January 30, 2023

I have the least intention of watching “Maid in Malacañang.” I thought it would be a waste of time.

When I read its review in one of the entertainment sections of a leading daily, I was not impressed at all. To my discernment, it is one of those political movies released to build up the character of the family of the current administration which, in the past, have been maligned and questioned for the wrong reasons.

Hence, for whatever value it may have, I deemed that movie is only a passing entertainment for those who may want to be nostalgic about the EDSA revolution. No, no. Not even my wife who has a passion for movies can persuade me to watch the movie. But, that was before the furor.

A day after the premier of the “Maid in Malacañang,” a bishop from Cebu, in conjunction with nuns from a particular denomination in the same area, came out scathing, calling it an “abomination of the truth”.

In his sermon, the bishop called on all Catholics and other civic-minded citizens to boycott the movie because it is a distortion of history. He labeled it as a “revisionist movie” that seeks to mislead the people on what really happened during those most critical moments of the people power movement. Oh yeah!

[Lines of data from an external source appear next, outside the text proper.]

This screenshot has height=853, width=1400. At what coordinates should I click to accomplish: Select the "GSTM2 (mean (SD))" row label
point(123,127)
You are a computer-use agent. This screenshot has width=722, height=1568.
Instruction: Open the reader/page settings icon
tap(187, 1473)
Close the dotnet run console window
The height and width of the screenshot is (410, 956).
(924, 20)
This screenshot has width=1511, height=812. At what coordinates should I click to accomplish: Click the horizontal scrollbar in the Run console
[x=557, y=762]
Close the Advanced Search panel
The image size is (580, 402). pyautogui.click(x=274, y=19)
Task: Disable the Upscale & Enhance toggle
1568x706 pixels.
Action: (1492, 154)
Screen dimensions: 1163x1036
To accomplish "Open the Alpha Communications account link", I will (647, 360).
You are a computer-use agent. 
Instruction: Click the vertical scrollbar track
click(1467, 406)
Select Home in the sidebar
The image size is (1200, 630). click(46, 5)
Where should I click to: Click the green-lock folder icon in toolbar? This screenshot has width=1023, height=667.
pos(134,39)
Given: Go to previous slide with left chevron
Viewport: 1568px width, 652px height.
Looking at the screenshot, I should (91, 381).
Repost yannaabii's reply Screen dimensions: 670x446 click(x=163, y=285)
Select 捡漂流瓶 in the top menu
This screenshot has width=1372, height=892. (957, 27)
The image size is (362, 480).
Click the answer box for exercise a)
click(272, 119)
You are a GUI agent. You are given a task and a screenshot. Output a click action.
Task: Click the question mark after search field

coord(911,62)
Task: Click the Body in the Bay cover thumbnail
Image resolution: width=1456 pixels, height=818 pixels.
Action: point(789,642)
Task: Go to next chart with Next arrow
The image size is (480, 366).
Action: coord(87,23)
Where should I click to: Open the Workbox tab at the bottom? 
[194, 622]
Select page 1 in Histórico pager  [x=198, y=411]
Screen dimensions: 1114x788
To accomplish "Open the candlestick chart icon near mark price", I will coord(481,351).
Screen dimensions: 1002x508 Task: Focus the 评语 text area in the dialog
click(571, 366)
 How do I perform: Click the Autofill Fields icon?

What I heard is that what is being protested is a segment from the movie that depicts former President Cory Aquino playing mahjong with several nuns. Save for this single alleged incident as portrayed, there is no other matter that is being questioned.

Certainly, this mahjong scene does not define the movie. In fact, I dare say that it is probably not the center piece and was not intended to play a major role in its production. It is a collateral segment intended to add a cinematographic effect to an otherwise monotonous show. It is done all the time in the “reel world.” But the bishop and the nuns think otherwise. They have made an issue about Cory Aquino playing mahjong with the nuns, sisters they call them, and declaring that it is not fit for public consumption.

This protest against a single and isolated segment in the movie, therefore, piqued my curiosity, as surely it did millions of other Filipinos. The result? It made the movie a box office hit. According to reports, it became an overnight sensation grossing over P40 million on its second day. People who have watched it are talking about it, urging us who have yet to watch to go watch. The more people talk about it, the more curious others, including me, become. Without even realizing it, I am now dying to watch Maid in Malacañang. I want to see why that mahjong scene is so controversial that even a Bishop would boldly say in his sermon to boycott the movie.

What is there about mahjong that makes a movie “boycottable?” What is it about the Aquino family that all movies about them should project them as saintly? I was told the movie is about the last 72 hours of the Marcos family inside Malacañang Palace before they were exiled in Hawaii. It is a story about the people power revolution from the point of view of the Marcoses. It is a recollection by Sen. Imee Marcos of what they did and what they said during those fateful moments.

In the spirit of free expression, shouldn’t the movie take its own course? I see nothing censurable in it. If it does not conform to the truth, let the people judge it. If finally we feel it is not believable, it gives us no reason to disrespect it. After all, is not truth like beauty? Both lie in the eyes of the beholder. If this is the Marcos’ version of their truth, should we not respect it as much the same manner that we respected the version of the truth for the past 36 years that history was told from the flip side of the coin?

Neither the producer nor the director is answering the accusations of the Bishop and the sisters. Why would they? The bishop and the nuns inadvertently became conspirators in making the movie a best seller. The sisters and the bishop provided a free advertisement on behalf of the producer, director, actors and actresses who played a role in the movie.

For this, they should be thanked. Their ploy to discourage the people from watching Maid in Malacañang clearly backfired on them.